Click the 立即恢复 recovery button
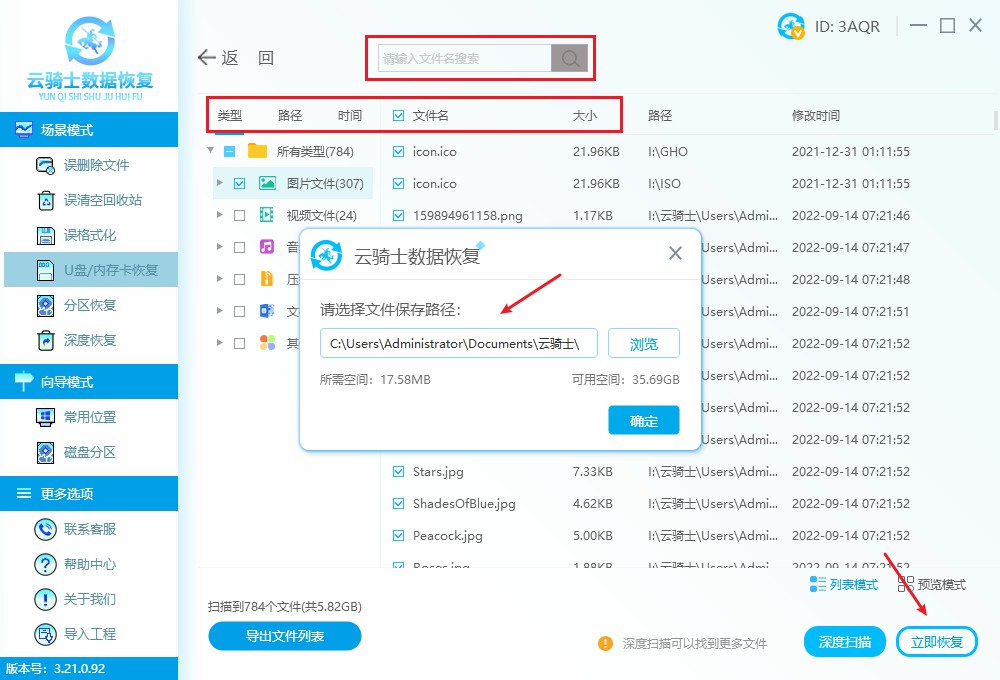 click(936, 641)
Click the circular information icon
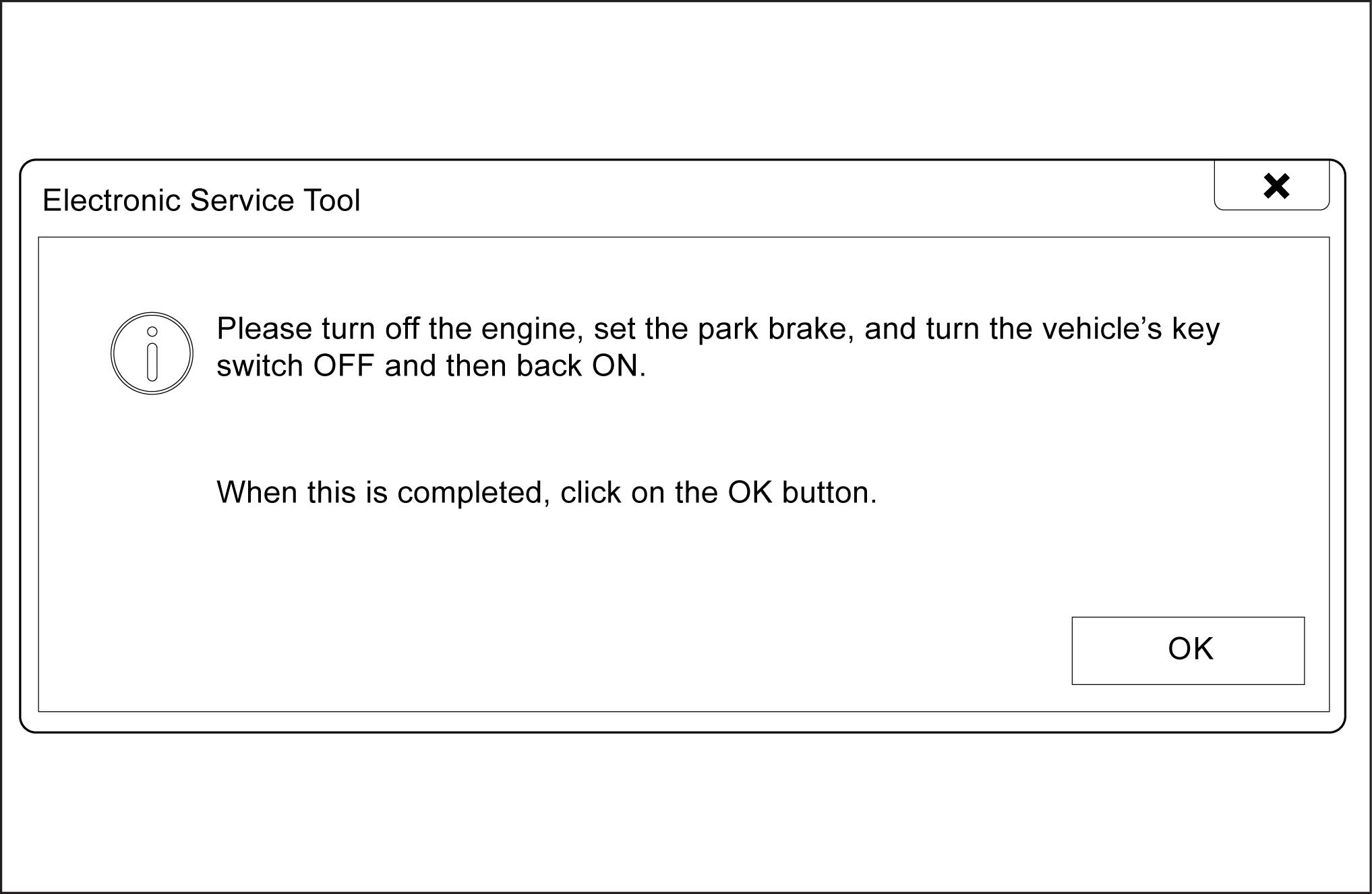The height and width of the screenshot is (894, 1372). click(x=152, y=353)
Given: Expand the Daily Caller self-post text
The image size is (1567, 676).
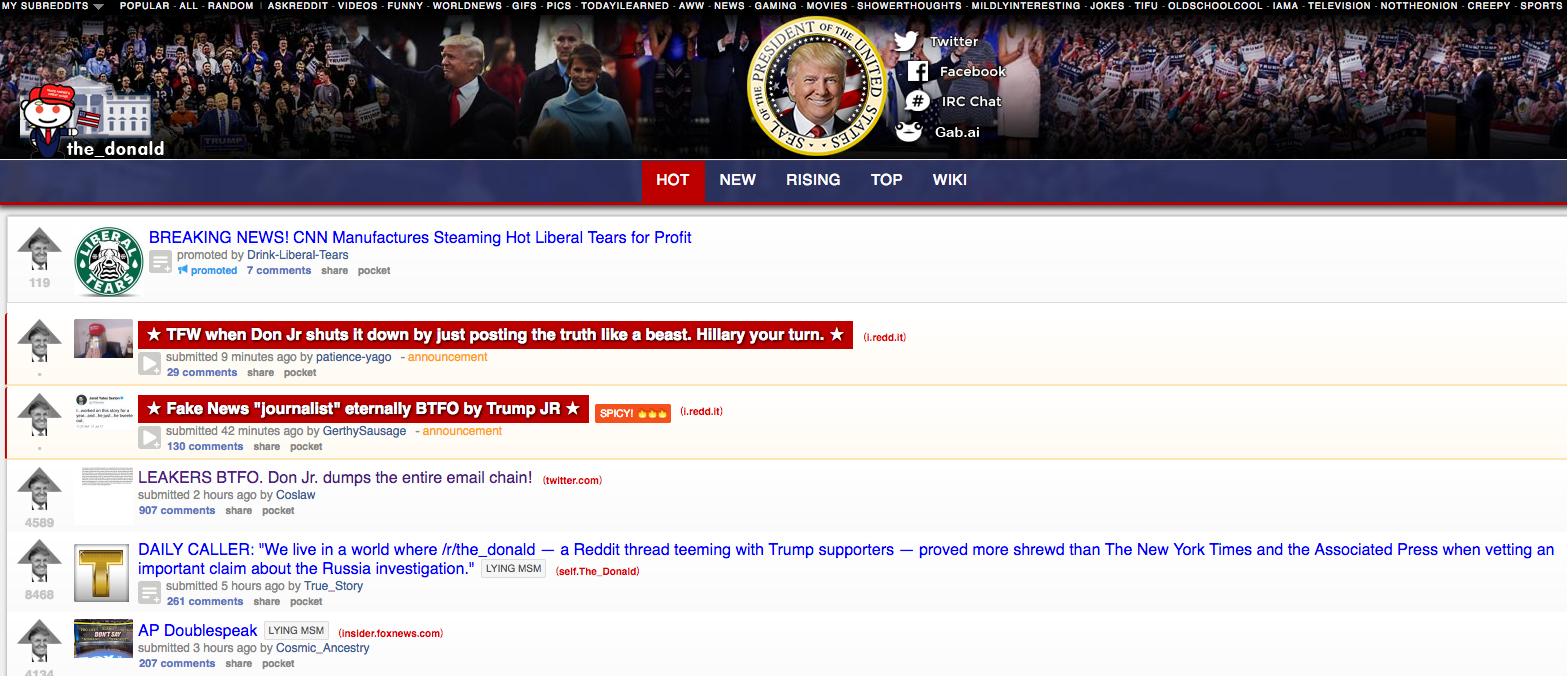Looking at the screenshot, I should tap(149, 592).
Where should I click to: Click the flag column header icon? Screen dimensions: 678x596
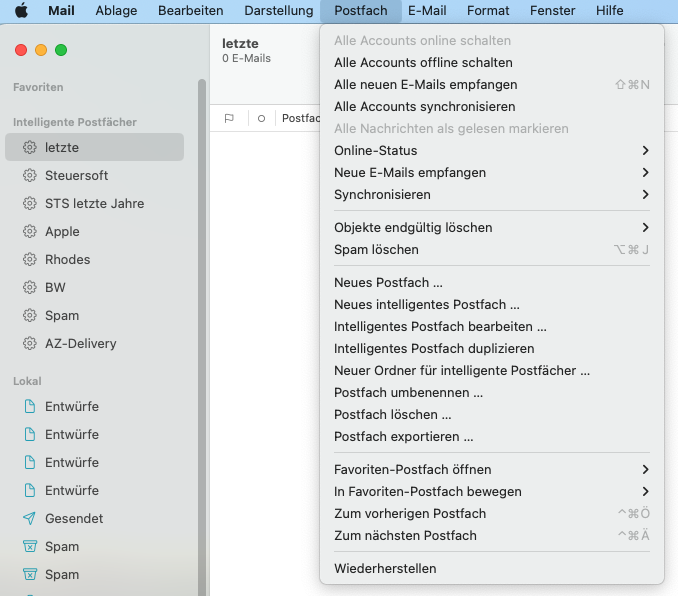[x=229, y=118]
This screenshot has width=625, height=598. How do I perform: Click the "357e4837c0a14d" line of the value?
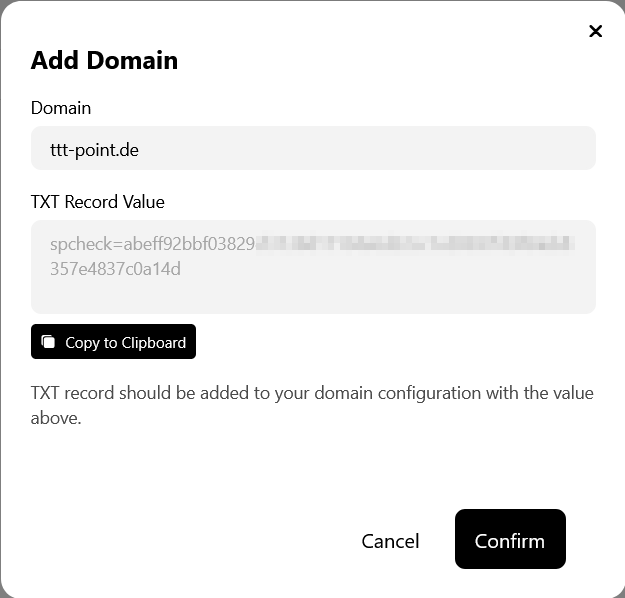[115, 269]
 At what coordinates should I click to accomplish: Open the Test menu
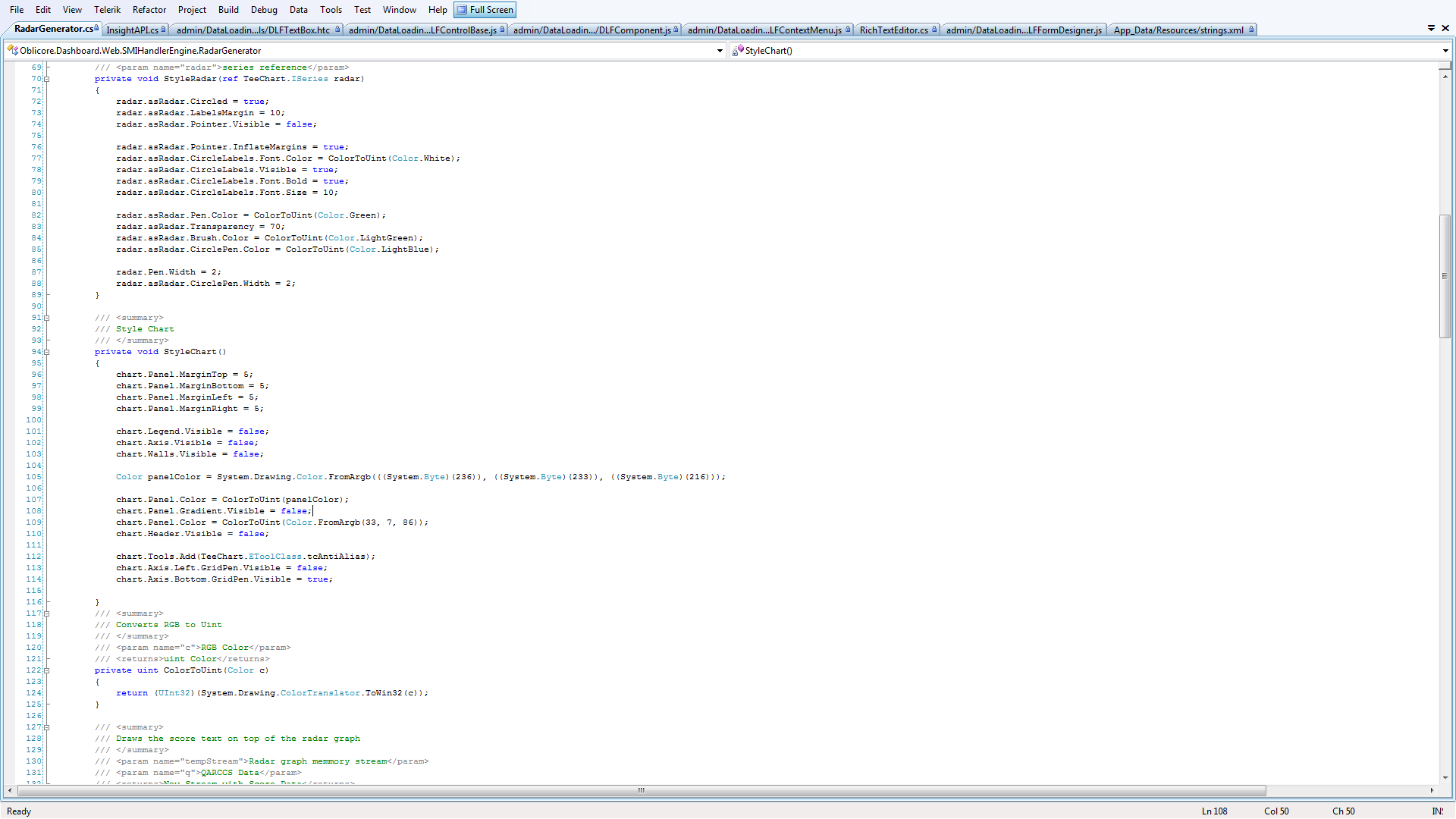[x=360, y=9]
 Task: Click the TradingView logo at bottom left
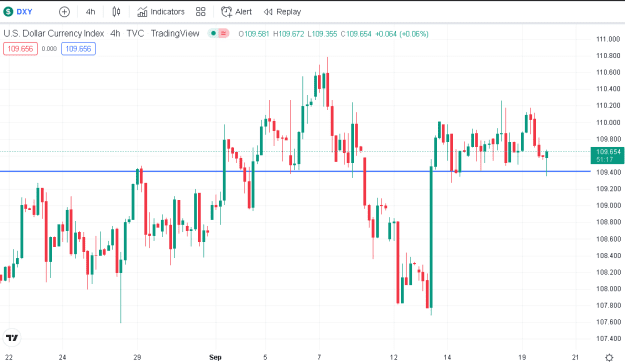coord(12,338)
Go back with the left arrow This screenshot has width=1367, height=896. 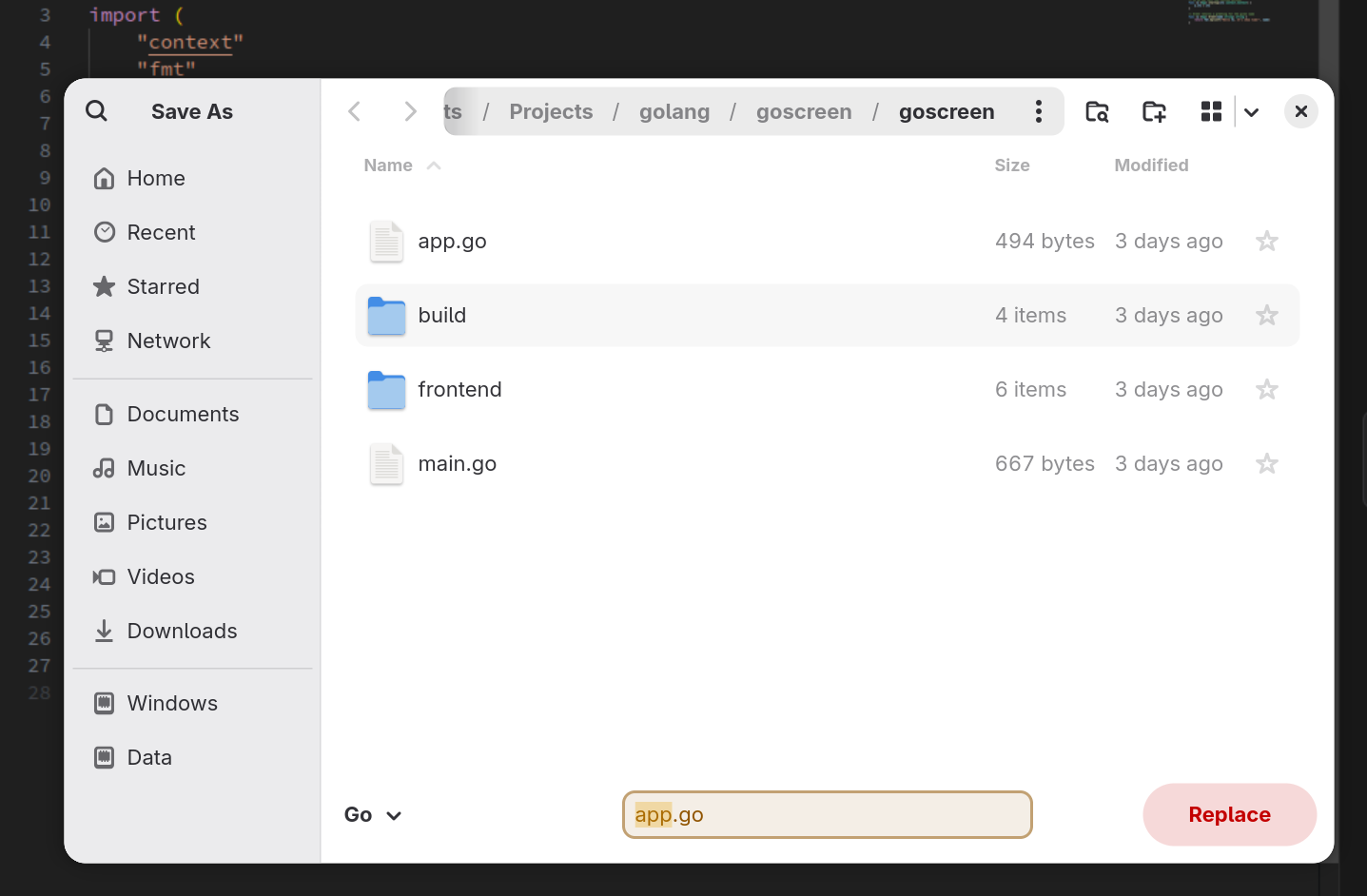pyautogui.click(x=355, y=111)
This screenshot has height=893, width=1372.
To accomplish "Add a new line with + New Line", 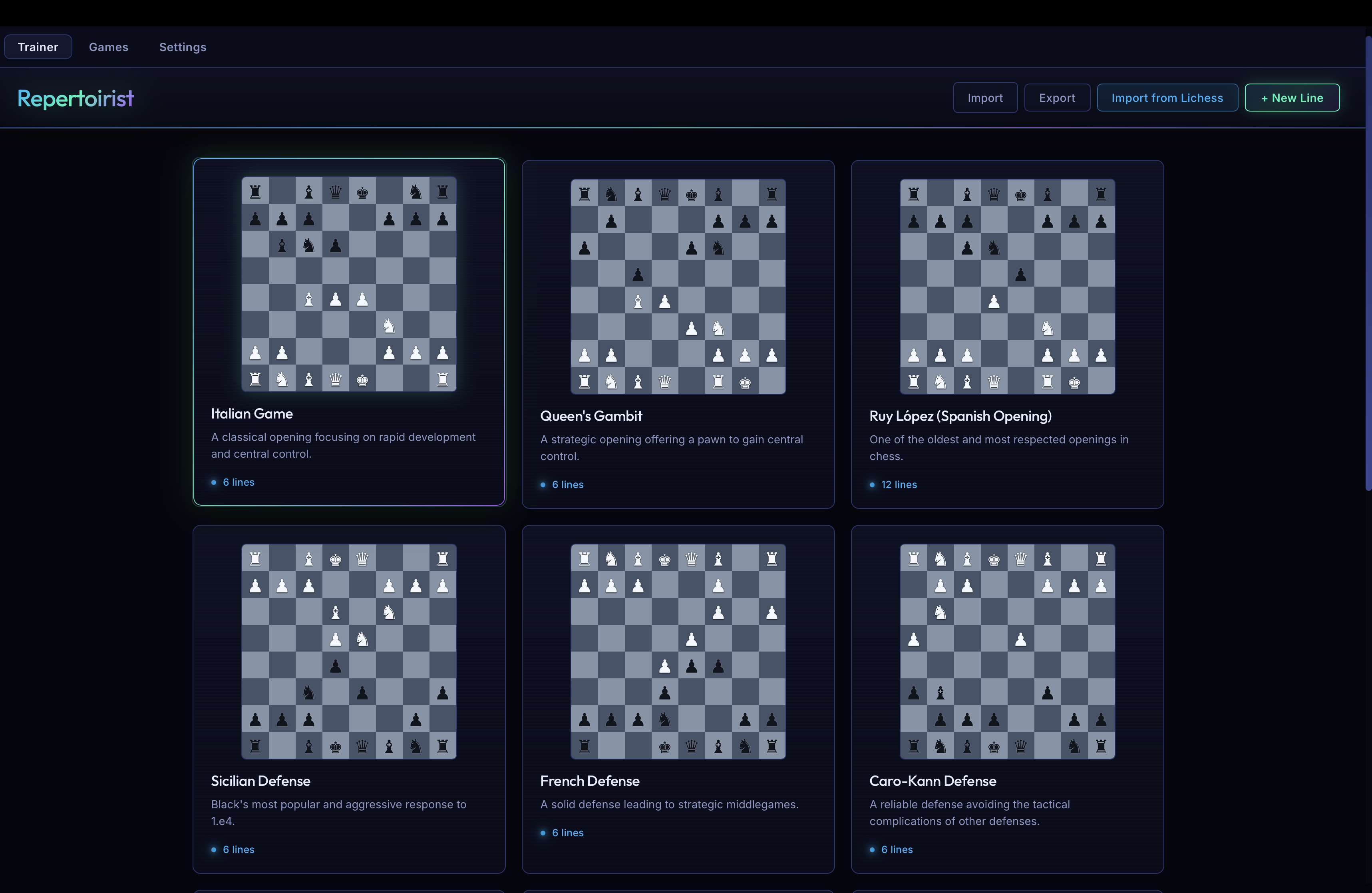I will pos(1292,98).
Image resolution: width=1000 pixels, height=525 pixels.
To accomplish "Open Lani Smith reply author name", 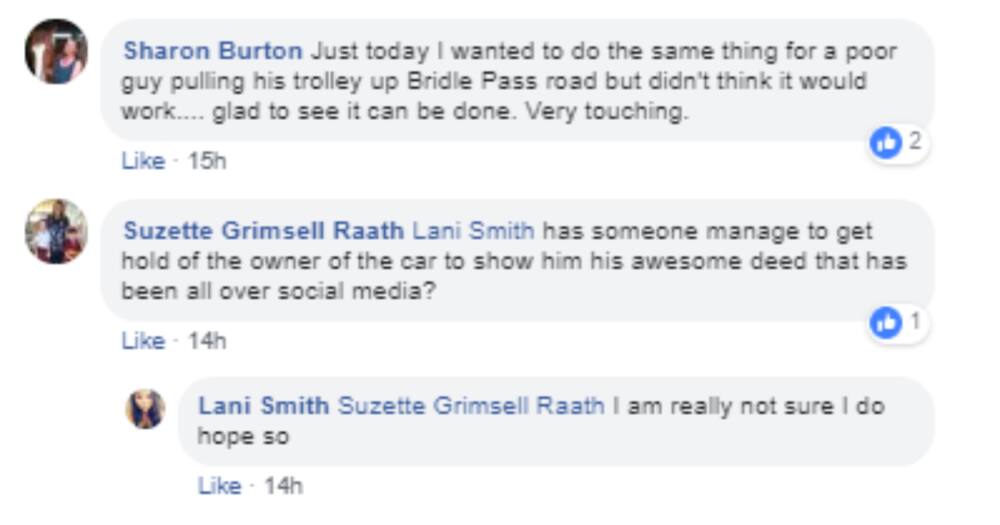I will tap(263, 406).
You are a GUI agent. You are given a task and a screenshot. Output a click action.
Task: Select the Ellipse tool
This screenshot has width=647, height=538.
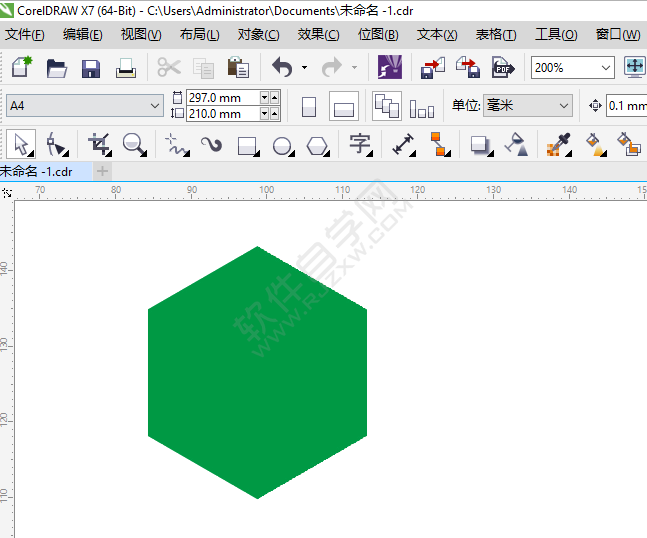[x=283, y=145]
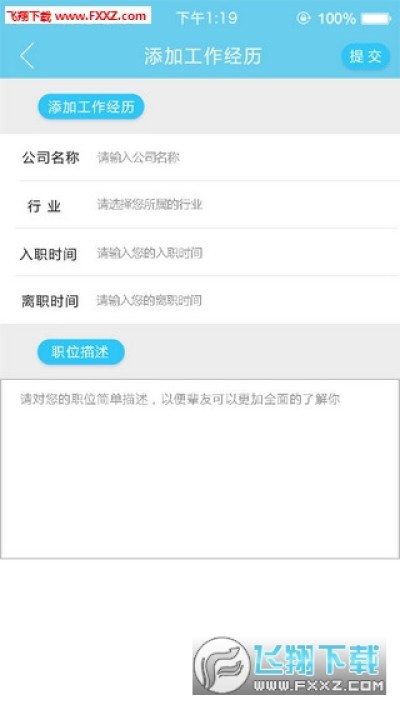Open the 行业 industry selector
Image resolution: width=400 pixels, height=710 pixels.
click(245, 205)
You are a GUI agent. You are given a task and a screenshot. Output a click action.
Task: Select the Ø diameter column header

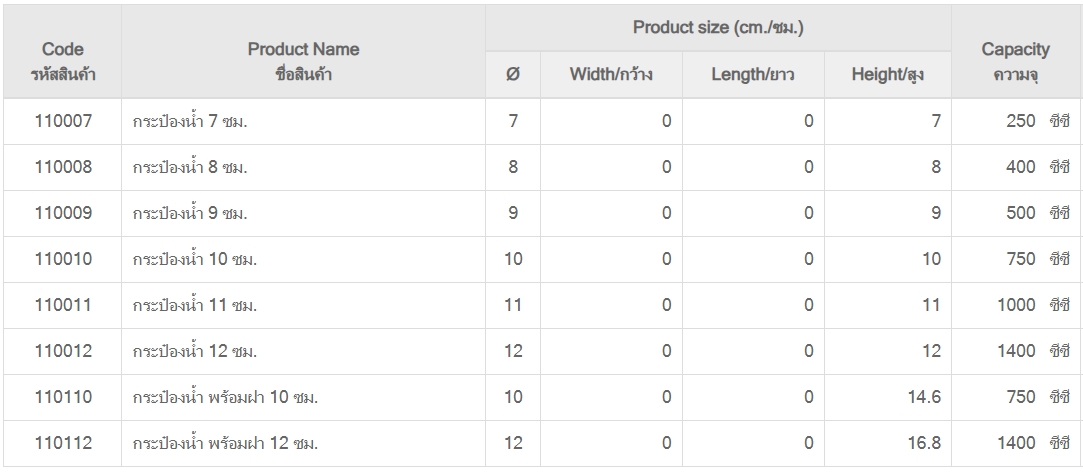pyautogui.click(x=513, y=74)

--------------------------------

**WHAT THE TASK ASKS:** Please retype exactly the lines from the one containing "This screenshot has width=647, height=538." through the last line of the records, both included, leaving out every picture.

**RESPONSE TO THIS EXERCISE:**
This screenshot has width=647, height=538.
[x=283, y=145]
Open the 行业 industry selector
Image resolution: width=400 pixels, height=710 pixels.
click(245, 205)
You are a GUI agent. You are given a task and a screenshot. Output a click action.
Task: Select the Ø diameter column header

pyautogui.click(x=513, y=74)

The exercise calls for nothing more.